══ LISTED RECORDS ══

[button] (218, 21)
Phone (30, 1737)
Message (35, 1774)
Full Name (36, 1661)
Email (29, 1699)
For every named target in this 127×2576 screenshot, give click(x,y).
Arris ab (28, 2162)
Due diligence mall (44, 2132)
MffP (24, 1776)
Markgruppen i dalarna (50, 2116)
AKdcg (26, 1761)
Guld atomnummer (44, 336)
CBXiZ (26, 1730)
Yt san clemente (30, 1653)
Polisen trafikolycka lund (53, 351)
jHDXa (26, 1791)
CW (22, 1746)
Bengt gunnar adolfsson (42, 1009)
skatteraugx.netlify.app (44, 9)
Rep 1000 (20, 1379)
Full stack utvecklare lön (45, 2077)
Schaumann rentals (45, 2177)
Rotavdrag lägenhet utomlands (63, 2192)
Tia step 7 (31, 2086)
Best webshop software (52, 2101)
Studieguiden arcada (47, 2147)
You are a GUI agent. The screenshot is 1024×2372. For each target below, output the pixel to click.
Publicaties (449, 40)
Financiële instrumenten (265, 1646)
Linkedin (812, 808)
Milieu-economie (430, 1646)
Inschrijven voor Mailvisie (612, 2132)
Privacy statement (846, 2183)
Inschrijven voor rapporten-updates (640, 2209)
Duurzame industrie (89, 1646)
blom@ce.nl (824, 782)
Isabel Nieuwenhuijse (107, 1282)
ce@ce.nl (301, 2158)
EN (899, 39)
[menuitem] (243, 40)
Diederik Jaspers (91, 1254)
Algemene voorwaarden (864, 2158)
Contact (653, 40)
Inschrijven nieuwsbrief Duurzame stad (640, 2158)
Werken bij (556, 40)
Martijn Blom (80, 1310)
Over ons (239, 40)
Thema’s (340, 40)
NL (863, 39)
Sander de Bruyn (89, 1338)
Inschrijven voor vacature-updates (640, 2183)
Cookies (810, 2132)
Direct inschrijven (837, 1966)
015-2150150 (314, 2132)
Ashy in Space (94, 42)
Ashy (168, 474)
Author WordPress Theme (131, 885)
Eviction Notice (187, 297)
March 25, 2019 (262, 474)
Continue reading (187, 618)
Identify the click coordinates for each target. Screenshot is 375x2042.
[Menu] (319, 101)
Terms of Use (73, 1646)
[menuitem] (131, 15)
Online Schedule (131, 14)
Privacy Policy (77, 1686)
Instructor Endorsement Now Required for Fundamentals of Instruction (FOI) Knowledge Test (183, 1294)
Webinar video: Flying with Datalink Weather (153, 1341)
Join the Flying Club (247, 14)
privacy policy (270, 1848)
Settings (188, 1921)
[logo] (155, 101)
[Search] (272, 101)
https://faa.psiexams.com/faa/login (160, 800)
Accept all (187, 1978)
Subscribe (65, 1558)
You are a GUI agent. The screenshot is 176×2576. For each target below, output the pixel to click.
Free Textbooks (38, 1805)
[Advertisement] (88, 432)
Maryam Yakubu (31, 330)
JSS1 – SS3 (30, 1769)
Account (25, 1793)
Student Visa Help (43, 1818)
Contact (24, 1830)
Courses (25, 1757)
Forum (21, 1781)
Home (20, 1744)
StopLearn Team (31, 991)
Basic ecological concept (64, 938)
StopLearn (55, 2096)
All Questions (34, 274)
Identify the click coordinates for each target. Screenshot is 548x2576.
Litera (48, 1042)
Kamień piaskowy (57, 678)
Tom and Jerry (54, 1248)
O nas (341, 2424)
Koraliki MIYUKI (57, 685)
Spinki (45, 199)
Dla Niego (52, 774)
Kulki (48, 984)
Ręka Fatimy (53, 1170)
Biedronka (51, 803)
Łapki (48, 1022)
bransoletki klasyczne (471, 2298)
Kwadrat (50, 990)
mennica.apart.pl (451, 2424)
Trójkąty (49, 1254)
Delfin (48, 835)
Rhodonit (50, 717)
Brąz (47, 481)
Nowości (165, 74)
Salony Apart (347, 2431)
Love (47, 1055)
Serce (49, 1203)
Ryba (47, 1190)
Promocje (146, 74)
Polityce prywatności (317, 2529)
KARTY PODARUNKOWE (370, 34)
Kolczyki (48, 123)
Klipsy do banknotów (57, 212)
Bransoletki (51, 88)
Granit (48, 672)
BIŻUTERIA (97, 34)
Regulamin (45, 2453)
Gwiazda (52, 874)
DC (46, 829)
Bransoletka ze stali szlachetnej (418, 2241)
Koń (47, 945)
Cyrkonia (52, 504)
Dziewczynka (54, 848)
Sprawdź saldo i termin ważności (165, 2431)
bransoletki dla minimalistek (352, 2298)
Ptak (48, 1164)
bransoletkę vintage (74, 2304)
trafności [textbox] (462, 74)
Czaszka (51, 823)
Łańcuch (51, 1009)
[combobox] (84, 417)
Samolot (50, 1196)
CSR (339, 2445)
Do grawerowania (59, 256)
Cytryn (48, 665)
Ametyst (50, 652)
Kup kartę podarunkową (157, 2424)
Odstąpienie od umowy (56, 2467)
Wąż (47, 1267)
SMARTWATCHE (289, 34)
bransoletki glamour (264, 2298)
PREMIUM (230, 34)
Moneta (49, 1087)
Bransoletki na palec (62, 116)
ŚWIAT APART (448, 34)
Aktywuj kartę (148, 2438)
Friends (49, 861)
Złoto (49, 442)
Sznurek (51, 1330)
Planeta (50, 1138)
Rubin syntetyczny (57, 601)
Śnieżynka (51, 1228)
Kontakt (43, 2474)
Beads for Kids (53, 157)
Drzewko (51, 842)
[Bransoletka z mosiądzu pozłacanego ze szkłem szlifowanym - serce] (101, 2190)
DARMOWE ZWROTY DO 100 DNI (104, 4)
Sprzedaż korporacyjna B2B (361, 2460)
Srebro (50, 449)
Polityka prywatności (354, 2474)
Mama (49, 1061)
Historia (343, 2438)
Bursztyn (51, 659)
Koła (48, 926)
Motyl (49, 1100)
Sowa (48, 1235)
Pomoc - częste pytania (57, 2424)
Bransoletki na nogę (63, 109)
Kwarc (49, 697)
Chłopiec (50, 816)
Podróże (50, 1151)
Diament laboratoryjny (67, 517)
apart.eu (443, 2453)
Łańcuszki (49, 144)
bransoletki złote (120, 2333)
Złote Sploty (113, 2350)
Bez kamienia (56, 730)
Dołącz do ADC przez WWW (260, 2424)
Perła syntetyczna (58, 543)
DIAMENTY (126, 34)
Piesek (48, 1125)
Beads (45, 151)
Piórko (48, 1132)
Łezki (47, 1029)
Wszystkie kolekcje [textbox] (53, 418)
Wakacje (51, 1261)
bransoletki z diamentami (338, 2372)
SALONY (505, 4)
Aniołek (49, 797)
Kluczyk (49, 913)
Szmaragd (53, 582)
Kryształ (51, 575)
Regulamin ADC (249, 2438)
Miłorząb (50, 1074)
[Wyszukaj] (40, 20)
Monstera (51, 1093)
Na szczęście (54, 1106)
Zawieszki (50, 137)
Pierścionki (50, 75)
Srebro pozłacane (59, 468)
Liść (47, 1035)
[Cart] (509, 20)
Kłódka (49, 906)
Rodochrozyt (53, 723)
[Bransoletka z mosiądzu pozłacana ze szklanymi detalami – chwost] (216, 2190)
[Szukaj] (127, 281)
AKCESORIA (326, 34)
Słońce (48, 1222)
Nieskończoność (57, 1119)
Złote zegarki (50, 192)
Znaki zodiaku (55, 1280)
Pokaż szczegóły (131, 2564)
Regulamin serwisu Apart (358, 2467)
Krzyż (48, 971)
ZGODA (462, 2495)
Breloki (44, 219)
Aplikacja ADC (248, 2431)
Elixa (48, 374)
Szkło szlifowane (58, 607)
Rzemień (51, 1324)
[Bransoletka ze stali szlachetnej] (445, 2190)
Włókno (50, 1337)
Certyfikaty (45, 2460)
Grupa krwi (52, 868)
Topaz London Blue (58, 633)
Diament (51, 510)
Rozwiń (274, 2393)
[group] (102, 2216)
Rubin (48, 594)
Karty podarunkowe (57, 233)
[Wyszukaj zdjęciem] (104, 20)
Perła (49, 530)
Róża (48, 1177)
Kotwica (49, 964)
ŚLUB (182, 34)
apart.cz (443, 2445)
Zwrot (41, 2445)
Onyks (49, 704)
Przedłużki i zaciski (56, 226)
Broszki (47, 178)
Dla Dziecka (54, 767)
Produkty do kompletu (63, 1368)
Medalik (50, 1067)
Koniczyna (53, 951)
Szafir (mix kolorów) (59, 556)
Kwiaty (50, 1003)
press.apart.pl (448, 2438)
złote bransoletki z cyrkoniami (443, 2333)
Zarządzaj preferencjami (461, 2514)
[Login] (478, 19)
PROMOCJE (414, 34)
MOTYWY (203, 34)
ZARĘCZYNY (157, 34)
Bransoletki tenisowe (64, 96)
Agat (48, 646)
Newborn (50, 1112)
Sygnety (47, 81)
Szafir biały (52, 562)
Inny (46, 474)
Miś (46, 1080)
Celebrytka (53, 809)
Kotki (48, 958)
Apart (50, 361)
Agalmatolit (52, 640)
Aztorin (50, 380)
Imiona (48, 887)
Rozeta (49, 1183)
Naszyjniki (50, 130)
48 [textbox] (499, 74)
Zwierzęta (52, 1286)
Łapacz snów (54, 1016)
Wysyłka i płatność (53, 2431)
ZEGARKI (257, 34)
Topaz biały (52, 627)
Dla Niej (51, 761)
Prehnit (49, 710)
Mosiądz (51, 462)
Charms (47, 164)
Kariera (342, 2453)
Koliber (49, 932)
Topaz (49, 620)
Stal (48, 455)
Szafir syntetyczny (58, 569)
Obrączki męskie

═══

EXERCISE REQUIREMENTS — Retype the records above, but only those lines that fall between the line containing "bransoletki glamour (264, 2298)" and the line containing "Srebro (50, 449)", with both of those lines included, exactly as written.

RESPONSE AREA —
bransoletki glamour (264, 2298)
PREMIUM (230, 34)
Moneta (49, 1087)
Bransoletki na palec (62, 116)
ŚWIAT APART (448, 34)
Aktywuj kartę (148, 2438)
Friends (49, 861)
Złoto (49, 442)
Sznurek (51, 1330)
Planeta (50, 1138)
Rubin syntetyczny (57, 601)
Śnieżynka (51, 1228)
Kontakt (43, 2474)
Beads for Kids (53, 157)
Drzewko (51, 842)
[Bransoletka z mosiądzu pozłacanego ze szkłem szlifowanym - serce] (101, 2190)
DARMOWE ZWROTY DO 100 DNI (104, 4)
Sprzedaż korporacyjna B2B (361, 2460)
Srebro (50, 449)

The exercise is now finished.